Tras una campaña electoral que se caracterizó por la falta de propuestas que estuvieran a la altura de las circunstancias, para que el país pueda salir de la crisis política, social y económica en la que se encuentra inmerso, la ciudadanía concurrirá a votar por un nuevo presidente para los próximos cuatro años -como también senadores y diputados nacionales-, dentro de un panorama que no es el ideal ya que, más allá del partidismo que pueda existir por una u otra fuerza política, persisten muchas dudas sobre qué es lo que más le conviene a la Nación respecto de los lineamientos que ofrecen los candidatos.
Lo que la gente ha percibido en este período preelectoral, que abarcó poco menos de dos meses, es una total falta de propuestas de gobierno claras y contundentes sobre los numerosos problemas que afectan al país. La mayor discusión se ha dado en torno a la economía con posiciones encontradas, expresadas, en algunos casos, con mucha agresividad, lo que no contribuye con el clima de serenidad y calma que debería prevalecer para reflexionar sobre las soluciones que hacen falta. Otros temas de fondo como la educación, la pobreza y la salud han sido simples enunciados, sin que se haya profundizado lo suficiente como para ir forjando las bases sólidas que el país necesita para el crecimiento que todos anhelamos.
Ninguno de los candidatos de las cinco fuerzas que aspiran a ocupar el Sillón de Rivadavia, a partir del 10 de diciembre próximo, se preocupó por llegar a su gente y al público en general con las plataformas que condensan sus propuestas de gobierno. En base a una propaganda que los ha mostrado como personajes caricaturescos, muy lejos de la investidura presidencial que tendrían que haber exhibido, se ha conseguido que la gente los considere poco serios y que ahora tenga que optar entre "el menos malo" para decidir quién estará encargado de conducir el país. La falta de seriedad de los candidatos al exponer sus ideas ha confundido a la gente, generando un estado de ansiedad y desencanto en la política y una generalizada sensación de falta de respeto.

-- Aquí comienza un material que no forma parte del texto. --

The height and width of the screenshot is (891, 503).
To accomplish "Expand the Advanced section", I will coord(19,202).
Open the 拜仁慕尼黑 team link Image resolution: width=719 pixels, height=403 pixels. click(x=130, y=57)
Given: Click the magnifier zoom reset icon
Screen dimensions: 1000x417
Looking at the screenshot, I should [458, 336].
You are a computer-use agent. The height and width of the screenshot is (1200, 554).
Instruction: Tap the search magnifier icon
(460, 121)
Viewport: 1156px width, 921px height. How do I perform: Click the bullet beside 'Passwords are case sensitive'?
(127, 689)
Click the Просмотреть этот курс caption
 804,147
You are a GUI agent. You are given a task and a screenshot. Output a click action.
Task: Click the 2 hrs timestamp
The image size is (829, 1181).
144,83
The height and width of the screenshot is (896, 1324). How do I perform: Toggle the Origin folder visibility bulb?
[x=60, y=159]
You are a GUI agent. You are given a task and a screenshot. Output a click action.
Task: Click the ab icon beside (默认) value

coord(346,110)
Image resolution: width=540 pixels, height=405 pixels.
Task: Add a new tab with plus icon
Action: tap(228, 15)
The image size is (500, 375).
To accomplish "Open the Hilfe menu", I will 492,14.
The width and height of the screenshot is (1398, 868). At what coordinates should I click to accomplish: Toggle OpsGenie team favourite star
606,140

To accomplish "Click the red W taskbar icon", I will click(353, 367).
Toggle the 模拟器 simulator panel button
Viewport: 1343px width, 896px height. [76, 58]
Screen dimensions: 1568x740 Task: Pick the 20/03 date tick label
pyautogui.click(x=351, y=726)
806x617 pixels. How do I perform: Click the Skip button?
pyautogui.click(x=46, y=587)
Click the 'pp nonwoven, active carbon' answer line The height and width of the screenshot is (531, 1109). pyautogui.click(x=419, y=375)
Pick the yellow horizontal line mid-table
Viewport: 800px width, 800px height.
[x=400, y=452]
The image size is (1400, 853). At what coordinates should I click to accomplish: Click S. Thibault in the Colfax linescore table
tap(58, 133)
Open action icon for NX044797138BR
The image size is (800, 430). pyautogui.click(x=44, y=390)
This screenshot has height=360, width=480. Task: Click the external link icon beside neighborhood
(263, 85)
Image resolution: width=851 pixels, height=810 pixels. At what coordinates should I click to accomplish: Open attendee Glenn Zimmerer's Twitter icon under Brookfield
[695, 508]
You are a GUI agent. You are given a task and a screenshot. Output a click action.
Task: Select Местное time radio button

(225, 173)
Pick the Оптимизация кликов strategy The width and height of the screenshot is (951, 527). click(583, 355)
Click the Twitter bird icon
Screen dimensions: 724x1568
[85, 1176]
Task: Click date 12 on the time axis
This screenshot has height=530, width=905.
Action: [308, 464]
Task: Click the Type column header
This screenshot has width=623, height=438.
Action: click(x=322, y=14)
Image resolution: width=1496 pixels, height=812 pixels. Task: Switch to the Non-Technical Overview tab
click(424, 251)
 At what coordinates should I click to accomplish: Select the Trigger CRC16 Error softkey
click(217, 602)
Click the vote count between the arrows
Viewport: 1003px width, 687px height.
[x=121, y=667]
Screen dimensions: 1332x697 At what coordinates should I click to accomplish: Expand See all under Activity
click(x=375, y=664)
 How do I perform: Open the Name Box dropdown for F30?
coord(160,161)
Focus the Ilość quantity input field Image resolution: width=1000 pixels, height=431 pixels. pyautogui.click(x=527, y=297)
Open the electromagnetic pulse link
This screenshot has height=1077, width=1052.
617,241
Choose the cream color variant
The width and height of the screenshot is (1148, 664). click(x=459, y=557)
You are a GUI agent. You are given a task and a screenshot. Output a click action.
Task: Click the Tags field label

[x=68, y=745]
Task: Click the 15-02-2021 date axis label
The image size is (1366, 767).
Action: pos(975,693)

Es necesario que en el tiempo que queda antes de la asunción del nuevo presidente, ya sea que haya un ganador en primera vuelta o se tenga que recurrir al balotaje el próximo 19 de noviembre, el futuro primer mandatario recomponga la imagen llevando al pueblo un poco más de tranquilidad y certeza de que quien está al frente del país sabrá conducirlo en forma digna y de la manera más correcta posible.
Existe la esperanza de que quien resulte elegido por el voto popular, más allá de los partidismos y preferencias, contará, en este crucial momento, con el apoyo de todos los sectores de la vida nacional, ya que como se ha dicho en varias ocasiones en relación a la mala situación del país, de esta crisis se sale mediante un gran acuerdo nacional y el cumplimiento de las premisas "nadie se salva solo" o "a la Argentina la salvamos entre todos o no la salva nadie".